Document Type : Original Research

Authors
58209/hehp.2026.120014.0
Abstract
Aims: This study explore the dynamics of Electronic Medical Records (EMRs) adoption and use in primary healthcare facilities in Indonesia. It specifically examines the role of regulatory pressure and perceived technological threats within the framework of mandatory national health policies.
Material and Methods: A multisite cross-sectional survey was conducted among 688 healthcare workers from 27 community health centers in Bantul Regency, Indonesia. The study utilizes an analytical framework incorporating regulatory pressure, perceived threat, performance expectancy, effort expectancy, facilitating conditions, behavioral intention, and actual use, analyzed through structural equation modeling.

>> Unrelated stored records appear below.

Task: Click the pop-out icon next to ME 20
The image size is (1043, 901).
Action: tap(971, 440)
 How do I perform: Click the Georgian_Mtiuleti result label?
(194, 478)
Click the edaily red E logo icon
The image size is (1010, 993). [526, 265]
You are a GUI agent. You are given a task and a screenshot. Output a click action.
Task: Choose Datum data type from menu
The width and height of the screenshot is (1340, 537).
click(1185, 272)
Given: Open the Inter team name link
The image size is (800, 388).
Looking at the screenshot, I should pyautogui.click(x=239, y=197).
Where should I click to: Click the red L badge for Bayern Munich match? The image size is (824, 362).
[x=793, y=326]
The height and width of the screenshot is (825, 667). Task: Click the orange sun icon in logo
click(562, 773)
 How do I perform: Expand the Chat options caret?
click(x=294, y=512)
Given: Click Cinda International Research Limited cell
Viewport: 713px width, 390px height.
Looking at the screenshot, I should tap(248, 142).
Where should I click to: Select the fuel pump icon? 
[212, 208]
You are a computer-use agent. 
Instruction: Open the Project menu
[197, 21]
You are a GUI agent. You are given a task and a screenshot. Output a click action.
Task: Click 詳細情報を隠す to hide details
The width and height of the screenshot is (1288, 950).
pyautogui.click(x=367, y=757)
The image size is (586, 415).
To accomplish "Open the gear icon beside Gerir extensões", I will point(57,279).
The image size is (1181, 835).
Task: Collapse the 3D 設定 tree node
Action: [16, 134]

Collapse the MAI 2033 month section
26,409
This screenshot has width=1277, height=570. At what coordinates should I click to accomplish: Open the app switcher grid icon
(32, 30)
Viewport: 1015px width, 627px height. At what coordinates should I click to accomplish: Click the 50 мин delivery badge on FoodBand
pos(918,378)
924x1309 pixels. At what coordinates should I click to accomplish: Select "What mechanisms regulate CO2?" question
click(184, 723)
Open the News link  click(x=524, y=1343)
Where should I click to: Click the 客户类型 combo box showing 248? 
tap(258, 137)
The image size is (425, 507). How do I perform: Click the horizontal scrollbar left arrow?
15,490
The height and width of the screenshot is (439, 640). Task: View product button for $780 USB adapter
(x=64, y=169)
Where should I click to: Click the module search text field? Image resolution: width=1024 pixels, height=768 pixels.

Findings: The analysis reveals that perceptions of utility, ease of use, and organizational support play a vital role in shaping the intention to adopt EMRs. Regulatory pressure emerges as a primary driver that shapes facility readiness and practitioners’ psychological response, directly strengthening behavioral intention. Notably, actual system usage is driven by the synergy between regulatory mandates and institutional readiness.
Conclusion: Successful digital transformation in primary healthcare requires coherence among regulatory enforcement, institutional readiness, and the adaptive responses of healthcare workers to technological change.